- Exercise objective:
Turn each line of the data below into an item in a numbered list, leaving out any blank lines.

- Material to process:

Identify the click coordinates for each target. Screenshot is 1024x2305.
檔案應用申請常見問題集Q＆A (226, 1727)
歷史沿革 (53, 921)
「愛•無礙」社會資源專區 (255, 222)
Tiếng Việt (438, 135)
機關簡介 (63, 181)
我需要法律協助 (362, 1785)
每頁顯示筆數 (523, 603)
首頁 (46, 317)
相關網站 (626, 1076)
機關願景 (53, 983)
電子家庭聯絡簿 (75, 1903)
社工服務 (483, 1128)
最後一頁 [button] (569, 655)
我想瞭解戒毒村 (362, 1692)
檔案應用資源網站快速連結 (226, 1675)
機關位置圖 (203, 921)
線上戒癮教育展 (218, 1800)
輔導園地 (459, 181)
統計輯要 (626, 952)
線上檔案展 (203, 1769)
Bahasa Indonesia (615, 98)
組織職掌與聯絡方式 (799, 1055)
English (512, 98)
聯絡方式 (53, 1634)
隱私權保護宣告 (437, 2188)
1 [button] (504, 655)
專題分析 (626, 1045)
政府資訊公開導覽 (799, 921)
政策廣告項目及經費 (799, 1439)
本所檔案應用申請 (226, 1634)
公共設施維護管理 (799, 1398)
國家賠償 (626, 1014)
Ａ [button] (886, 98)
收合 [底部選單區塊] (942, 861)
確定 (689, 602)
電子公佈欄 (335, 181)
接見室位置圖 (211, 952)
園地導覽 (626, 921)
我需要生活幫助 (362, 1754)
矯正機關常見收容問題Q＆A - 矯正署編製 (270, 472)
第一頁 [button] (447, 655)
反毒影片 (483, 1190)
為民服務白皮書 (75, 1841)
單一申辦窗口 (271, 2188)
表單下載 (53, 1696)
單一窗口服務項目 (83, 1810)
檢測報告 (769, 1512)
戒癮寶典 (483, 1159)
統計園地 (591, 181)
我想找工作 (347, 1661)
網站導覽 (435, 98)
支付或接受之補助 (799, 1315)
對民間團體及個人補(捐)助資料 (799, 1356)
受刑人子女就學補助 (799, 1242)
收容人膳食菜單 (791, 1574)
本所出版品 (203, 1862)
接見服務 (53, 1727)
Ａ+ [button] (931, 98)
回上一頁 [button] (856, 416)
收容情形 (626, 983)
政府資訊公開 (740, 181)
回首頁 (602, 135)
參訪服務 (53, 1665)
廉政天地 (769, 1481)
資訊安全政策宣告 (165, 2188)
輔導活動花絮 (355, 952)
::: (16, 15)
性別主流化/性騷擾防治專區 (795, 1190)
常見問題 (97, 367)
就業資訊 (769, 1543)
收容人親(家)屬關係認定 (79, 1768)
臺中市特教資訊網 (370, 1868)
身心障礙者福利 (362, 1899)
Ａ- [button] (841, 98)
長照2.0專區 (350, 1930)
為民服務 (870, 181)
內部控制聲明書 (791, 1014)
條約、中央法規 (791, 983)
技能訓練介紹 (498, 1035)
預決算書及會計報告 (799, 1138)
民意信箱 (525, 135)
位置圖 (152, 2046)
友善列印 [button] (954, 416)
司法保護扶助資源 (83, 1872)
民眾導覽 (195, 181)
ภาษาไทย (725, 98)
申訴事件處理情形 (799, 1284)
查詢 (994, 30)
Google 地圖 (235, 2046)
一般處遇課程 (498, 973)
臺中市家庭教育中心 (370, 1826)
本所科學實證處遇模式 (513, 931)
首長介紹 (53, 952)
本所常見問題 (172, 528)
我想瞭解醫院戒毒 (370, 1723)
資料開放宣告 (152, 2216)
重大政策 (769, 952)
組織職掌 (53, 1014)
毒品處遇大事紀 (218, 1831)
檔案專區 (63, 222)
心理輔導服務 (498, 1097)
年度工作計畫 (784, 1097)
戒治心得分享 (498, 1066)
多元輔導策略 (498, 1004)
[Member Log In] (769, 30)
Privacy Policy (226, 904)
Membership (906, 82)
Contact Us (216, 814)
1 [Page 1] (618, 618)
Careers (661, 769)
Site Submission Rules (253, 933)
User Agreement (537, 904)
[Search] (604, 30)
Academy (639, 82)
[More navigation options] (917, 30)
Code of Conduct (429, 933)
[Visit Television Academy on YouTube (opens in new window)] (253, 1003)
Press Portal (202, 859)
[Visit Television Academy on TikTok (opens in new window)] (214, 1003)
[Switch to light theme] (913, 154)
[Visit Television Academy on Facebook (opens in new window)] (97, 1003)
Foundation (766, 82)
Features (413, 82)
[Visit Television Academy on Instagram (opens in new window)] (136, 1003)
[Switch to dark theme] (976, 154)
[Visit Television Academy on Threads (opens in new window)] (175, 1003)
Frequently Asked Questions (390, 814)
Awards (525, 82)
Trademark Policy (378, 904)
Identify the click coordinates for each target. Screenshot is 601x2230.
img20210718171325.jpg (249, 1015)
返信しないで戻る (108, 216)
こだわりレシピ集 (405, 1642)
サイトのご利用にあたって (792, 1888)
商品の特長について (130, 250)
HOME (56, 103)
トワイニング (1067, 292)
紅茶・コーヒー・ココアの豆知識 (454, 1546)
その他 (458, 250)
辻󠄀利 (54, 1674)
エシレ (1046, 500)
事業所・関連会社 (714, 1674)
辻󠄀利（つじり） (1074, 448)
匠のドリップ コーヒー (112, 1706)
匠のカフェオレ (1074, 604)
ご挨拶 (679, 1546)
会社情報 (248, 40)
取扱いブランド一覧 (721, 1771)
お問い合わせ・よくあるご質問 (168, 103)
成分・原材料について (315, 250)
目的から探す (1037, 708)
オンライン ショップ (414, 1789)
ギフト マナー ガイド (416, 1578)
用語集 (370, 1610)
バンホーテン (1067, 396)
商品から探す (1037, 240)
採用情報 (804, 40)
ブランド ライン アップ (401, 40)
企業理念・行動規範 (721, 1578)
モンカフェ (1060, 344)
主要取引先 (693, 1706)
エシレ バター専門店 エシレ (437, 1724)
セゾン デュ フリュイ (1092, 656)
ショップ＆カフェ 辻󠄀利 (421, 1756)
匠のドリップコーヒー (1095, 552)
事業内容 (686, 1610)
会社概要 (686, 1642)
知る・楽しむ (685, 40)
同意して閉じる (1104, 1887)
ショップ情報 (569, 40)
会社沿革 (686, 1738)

- Written solution:
1. Identify the click coordinates for each target. Screenshot is 1024x2305.
2. 檔案應用申請常見問題集Q＆A (226, 1727)
3. 歷史沿革 (53, 921)
4. 「愛•無礙」社會資源專區 (255, 222)
5. Tiếng Việt (438, 135)
6. 機關簡介 (63, 181)
7. 我需要法律協助 (362, 1785)
8. 每頁顯示筆數 (523, 603)
9. 首頁 (46, 317)
10. 相關網站 (626, 1076)
11. 機關願景 (53, 983)
12. 電子家庭聯絡簿 (75, 1903)
13. 社工服務 (483, 1128)
14. 最後一頁 [button] (569, 655)
15. 我想瞭解戒毒村 (362, 1692)
16. 檔案應用資源網站快速連結 (226, 1675)
17. 機關位置圖 (203, 921)
18. 線上戒癮教育展 (218, 1800)
19. 輔導園地 (459, 181)
20. 統計輯要 (626, 952)
21. 線上檔案展 (203, 1769)
22. Bahasa Indonesia (615, 98)
23. 組織職掌與聯絡方式 (799, 1055)
24. English (512, 98)
25. 聯絡方式 (53, 1634)
26. 隱私權保護宣告 (437, 2188)
27. 1 [button] (504, 655)
28. 專題分析 (626, 1045)
29. 政府資訊公開導覽 (799, 921)
30. 政策廣告項目及經費 (799, 1439)
31. 本所檔案應用申請 (226, 1634)
32. 公共設施維護管理 (799, 1398)
33. 國家賠償 (626, 1014)
34. Ａ [button] (886, 98)
35. 收合 [底部選單區塊] (942, 861)
36. 確定 (689, 602)
37. 電子公佈欄 (335, 181)
38. 接見室位置圖 (211, 952)
39. 園地導覽 (626, 921)
40. 我需要生活幫助 (362, 1754)
41. 矯正機關常見收容問題Q＆A - 矯正署編製 (270, 472)
42. 第一頁 [button] (447, 655)
43. 反毒影片 (483, 1190)
44. 為民服務白皮書 (75, 1841)
45. 單一申辦窗口 (271, 2188)
46. 表單下載 (53, 1696)
47. 單一窗口服務項目 (83, 1810)
48. 檢測報告 (769, 1512)
49. 戒癮寶典 (483, 1159)
50. 統計園地 (591, 181)
51. 我想找工作 (347, 1661)
52. 網站導覽 (435, 98)
53. 支付或接受之補助 (799, 1315)
54. 對民間團體及個人補(捐)助資料 (799, 1356)
55. 受刑人子女就學補助 (799, 1242)
56. 收容人膳食菜單 (791, 1574)
57. 本所出版品 (203, 1862)
58. 接見服務 (53, 1727)
59. Ａ+ [button] (931, 98)
60. 回上一頁 [button] (856, 416)
61. 收容情形 (626, 983)
62. 政府資訊公開 (740, 181)
63. 回首頁 (602, 135)
64. 參訪服務 (53, 1665)
65. 廉政天地 (769, 1481)
66. 資訊安全政策宣告 (165, 2188)
67. 輔導活動花絮 (355, 952)
68. ::: (16, 15)
69. 性別主流化/性騷擾防治專區 (795, 1190)
70. 常見問題 (97, 367)
71. 就業資訊 (769, 1543)
72. 收容人親(家)屬關係認定 (79, 1768)
73. 臺中市特教資訊網 (370, 1868)
74. 身心障礙者福利 (362, 1899)
75. Ａ- [button] (841, 98)
76. 長照2.0專區 (350, 1930)
77. 為民服務 (870, 181)
78. 內部控制聲明書 (791, 1014)
79. 條約、中央法規 (791, 983)
80. 技能訓練介紹 (498, 1035)
81. 預決算書及會計報告 (799, 1138)
82. 民意信箱 (525, 135)
83. 位置圖 (152, 2046)
84. 友善列印 [button] (954, 416)
85. 司法保護扶助資源 (83, 1872)
86. 民眾導覽 (195, 181)
87. ภาษาไทย (725, 98)
88. 申訴事件處理情形 (799, 1284)
89. 查詢 (994, 30)
90. Google 地圖 (235, 2046)
91. 一般處遇課程 (498, 973)
92. 臺中市家庭教育中心 (370, 1826)
93. 本所科學實證處遇模式 (513, 931)
94. 首長介紹 (53, 952)
95. 本所常見問題 (172, 528)
96. 我想瞭解醫院戒毒 (370, 1723)
97. 資料開放宣告 (152, 2216)
98. 重大政策 (769, 952)
99. 組織職掌 (53, 1014)
100. 毒品處遇大事紀 (218, 1831)
101. 檔案專區 (63, 222)
102. 心理輔導服務 (498, 1097)
103. 年度工作計畫 (784, 1097)
104. 戒治心得分享 (498, 1066)
105. 多元輔導策略 (498, 1004)
106. [Member Log In] (769, 30)
107. Privacy Policy (226, 904)
108. Membership (906, 82)
109. Contact Us (216, 814)
110. 1 [Page 1] (618, 618)
111. Careers (661, 769)
112. Site Submission Rules (253, 933)
113. User Agreement (537, 904)
114. [Search] (604, 30)
115. Academy (639, 82)
116. [More navigation options] (917, 30)
117. Code of Conduct (429, 933)
118. [Visit Television Academy on YouTube (opens in new window)] (253, 1003)
119. Press Portal (202, 859)
120. [Visit Television Academy on TikTok (opens in new window)] (214, 1003)
121. [Switch to light theme] (913, 154)
122. [Visit Television Academy on Facebook (opens in new window)] (97, 1003)
123. Foundation (766, 82)
124. Features (413, 82)
125. [Visit Television Academy on Instagram (opens in new window)] (136, 1003)
126. [Switch to dark theme] (976, 154)
127. [Visit Television Academy on Threads (opens in new window)] (175, 1003)
128. Frequently Asked Questions (390, 814)
129. Awards (525, 82)
130. Trademark Policy (378, 904)
131. Identify the click coordinates for each target. Screenshot is 601x2230.
132. img20210718171325.jpg (249, 1015)
133. 返信しないで戻る (108, 216)
134. こだわりレシピ集 (405, 1642)
135. サイトのご利用にあたって (792, 1888)
136. 商品の特長について (130, 250)
137. HOME (56, 103)
138. トワイニング (1067, 292)
139. 紅茶・コーヒー・ココアの豆知識 (454, 1546)
140. その他 (458, 250)
141. 辻󠄀利 (54, 1674)
142. エシレ (1046, 500)
143. 事業所・関連会社 (714, 1674)
144. 辻󠄀利（つじり） (1074, 448)
145. 匠のドリップ コーヒー (112, 1706)
146. 匠のカフェオレ (1074, 604)
147. ご挨拶 (679, 1546)
148. 会社情報 (248, 40)
149. 取扱いブランド一覧 (721, 1771)
150. お問い合わせ・よくあるご質問 (168, 103)
151. 成分・原材料について (315, 250)
152. 目的から探す (1037, 708)
153. オンライン ショップ (414, 1789)
154. ギフト マナー ガイド (416, 1578)
155. 用語集 (370, 1610)
156. バンホーテン (1067, 396)
157. 商品から探す (1037, 240)
158. 採用情報 (804, 40)
159. ブランド ライン アップ (401, 40)
160. 企業理念・行動規範 (721, 1578)
161. モンカフェ (1060, 344)
162. 主要取引先 (693, 1706)
163. エシレ バター専門店 エシレ (437, 1724)
164. セゾン デュ フリュイ (1092, 656)
165. ショップ＆カフェ 辻󠄀利 (421, 1756)
166. 匠のドリップコーヒー (1095, 552)
167. 事業内容 (686, 1610)
168. 会社概要 (686, 1642)
169. 知る・楽しむ (685, 40)
170. 同意して閉じる (1104, 1887)
171. ショップ情報 (569, 40)
172. 会社沿革 (686, 1738)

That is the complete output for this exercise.